=== PROBLEM DETAILS ===
Repeat the first line of the listing and each line after it, exactly, through the line containing "Expand the Curve panel".

[[ DATA FOR THE TASK, beginning ]]

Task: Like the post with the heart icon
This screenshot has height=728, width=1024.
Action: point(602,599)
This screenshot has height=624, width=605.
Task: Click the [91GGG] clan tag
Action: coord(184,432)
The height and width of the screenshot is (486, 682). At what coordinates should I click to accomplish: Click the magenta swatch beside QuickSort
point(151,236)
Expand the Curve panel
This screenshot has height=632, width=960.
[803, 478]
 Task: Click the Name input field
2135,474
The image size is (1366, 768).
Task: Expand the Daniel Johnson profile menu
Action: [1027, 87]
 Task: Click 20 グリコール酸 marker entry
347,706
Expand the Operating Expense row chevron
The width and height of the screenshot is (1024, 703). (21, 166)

[[ DATA FOR THE TASK, end ]]

=== SOLUTION ===
Task: Like the post with the heart icon
This screenshot has height=728, width=1024.
Action: point(602,599)
This screenshot has height=624, width=605.
Task: Click the [91GGG] clan tag
Action: coord(184,432)
The height and width of the screenshot is (486, 682). At what coordinates should I click to accomplish: Click the magenta swatch beside QuickSort
point(151,236)
Expand the Curve panel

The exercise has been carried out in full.